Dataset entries
Start of Block
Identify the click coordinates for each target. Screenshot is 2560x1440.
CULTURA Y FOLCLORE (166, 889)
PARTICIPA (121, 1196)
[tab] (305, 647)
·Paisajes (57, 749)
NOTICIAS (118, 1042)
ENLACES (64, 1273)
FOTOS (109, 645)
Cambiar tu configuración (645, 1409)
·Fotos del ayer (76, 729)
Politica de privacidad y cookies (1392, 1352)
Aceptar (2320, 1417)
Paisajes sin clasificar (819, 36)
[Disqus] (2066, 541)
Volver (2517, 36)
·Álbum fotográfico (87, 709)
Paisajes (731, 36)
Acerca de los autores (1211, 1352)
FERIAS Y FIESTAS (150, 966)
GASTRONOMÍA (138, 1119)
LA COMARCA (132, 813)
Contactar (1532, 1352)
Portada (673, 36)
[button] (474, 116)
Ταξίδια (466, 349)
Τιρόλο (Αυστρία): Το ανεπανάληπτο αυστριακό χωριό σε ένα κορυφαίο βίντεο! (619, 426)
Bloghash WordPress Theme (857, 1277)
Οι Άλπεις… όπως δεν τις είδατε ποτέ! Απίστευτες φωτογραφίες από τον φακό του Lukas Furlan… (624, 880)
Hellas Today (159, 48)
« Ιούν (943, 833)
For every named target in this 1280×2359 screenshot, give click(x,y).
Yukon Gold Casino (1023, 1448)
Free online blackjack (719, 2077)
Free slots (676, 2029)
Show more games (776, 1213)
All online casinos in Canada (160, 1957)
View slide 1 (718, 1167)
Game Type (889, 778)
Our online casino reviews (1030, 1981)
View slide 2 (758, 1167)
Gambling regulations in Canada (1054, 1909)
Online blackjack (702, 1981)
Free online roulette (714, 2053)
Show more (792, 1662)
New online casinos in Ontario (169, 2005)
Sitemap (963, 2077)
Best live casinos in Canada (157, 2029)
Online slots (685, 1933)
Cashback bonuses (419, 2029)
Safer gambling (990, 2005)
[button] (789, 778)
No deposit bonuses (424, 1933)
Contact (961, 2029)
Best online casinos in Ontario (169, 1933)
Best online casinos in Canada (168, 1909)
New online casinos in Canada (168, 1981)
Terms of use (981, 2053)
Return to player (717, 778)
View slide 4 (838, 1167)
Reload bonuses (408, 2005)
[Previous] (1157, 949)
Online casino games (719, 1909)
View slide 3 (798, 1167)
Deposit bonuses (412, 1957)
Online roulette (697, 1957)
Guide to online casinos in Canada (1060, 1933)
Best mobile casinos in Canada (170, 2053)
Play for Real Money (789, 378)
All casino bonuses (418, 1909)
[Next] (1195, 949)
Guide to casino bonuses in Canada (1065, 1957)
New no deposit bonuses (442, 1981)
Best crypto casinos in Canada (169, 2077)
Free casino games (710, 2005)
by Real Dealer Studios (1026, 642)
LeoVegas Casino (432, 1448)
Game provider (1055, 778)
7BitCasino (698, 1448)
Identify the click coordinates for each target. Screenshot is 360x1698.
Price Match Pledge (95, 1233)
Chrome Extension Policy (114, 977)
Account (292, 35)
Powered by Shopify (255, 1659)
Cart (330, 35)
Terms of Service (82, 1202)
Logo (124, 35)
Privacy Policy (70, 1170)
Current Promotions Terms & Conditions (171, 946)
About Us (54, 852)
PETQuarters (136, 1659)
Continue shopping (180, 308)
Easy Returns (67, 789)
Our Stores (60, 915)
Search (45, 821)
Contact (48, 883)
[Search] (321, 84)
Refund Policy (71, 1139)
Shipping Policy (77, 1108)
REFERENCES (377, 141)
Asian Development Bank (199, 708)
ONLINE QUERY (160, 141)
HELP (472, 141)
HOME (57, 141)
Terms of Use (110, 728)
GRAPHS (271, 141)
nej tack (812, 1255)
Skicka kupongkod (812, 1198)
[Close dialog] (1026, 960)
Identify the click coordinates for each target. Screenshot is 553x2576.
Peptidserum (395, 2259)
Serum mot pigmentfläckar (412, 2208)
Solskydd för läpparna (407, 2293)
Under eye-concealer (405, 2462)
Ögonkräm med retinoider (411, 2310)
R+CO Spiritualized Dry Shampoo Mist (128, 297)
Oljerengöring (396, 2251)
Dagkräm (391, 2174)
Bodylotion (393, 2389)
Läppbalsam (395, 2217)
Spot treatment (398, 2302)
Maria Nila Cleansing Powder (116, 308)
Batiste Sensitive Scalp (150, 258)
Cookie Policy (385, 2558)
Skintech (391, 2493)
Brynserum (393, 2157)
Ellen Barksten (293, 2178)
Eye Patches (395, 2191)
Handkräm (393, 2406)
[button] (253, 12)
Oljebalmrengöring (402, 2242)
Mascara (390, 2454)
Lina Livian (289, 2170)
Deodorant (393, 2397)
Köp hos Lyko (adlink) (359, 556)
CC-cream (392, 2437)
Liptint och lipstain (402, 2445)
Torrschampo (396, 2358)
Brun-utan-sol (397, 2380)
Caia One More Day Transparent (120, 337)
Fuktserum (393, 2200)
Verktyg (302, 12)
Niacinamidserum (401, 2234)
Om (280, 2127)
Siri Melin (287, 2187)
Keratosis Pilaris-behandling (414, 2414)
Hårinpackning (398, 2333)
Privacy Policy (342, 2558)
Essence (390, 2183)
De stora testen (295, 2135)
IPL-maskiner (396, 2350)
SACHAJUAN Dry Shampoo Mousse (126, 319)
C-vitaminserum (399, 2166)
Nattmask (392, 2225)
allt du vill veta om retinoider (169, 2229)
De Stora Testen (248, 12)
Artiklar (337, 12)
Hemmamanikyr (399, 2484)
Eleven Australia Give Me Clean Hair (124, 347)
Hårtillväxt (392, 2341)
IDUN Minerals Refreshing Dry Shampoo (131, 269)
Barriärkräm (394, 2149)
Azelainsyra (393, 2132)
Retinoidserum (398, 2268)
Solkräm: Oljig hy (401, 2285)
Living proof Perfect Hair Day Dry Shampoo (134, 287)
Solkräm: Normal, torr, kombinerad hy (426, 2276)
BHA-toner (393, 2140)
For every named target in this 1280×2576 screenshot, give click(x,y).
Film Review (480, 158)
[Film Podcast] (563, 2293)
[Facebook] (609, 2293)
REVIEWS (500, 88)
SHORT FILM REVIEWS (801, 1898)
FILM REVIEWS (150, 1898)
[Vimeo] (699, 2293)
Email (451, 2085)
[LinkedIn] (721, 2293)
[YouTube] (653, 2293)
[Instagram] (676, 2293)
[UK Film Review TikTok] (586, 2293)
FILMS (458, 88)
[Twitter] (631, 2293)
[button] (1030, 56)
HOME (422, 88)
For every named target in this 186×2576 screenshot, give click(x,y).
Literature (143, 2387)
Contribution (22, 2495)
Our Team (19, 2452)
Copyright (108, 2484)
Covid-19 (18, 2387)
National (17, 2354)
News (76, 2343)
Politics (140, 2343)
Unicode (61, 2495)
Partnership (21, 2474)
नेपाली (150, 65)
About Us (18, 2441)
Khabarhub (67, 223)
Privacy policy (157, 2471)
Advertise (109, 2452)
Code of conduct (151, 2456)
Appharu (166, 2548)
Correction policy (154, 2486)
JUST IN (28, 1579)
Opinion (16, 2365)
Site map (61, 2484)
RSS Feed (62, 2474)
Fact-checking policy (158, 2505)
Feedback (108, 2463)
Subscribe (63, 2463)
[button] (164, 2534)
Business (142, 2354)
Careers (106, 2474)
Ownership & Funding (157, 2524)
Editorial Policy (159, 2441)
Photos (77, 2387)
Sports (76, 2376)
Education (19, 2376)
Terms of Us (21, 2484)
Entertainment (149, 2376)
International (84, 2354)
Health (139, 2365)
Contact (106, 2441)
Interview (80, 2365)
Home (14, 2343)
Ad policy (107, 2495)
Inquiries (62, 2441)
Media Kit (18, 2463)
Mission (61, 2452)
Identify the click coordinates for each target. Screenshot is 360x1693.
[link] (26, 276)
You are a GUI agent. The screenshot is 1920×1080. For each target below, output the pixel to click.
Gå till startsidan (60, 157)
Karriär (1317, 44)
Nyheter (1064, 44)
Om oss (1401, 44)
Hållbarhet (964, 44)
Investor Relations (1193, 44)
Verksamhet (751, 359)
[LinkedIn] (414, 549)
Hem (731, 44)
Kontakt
End of Block
◆ Task:
Return exactly the lines above from the line that has "ENLACES (64, 1273)" through the line that has "Τιρόλο (Αυστρία): Το", inclusive, and nothing else.

◆ Expected answer:
ENLACES (64, 1273)
FOTOS (109, 645)
Cambiar tu configuración (645, 1409)
·Fotos del ayer (76, 729)
Politica de privacidad y cookies (1392, 1352)
Aceptar (2320, 1417)
Paisajes sin clasificar (819, 36)
[Disqus] (2066, 541)
Volver (2517, 36)
·Álbum fotográfico (87, 709)
Paisajes (731, 36)
Acerca de los autores (1211, 1352)
FERIAS Y FIESTAS (150, 966)
GASTRONOMÍA (138, 1119)
LA COMARCA (132, 813)
Contactar (1532, 1352)
Portada (673, 36)
[button] (474, 116)
Ταξίδια (466, 349)
Τιρόλο (Αυστρία): Το ανεπανάληπτο αυστριακό χωριό σε ένα κορυφαίο βίντεο! (619, 426)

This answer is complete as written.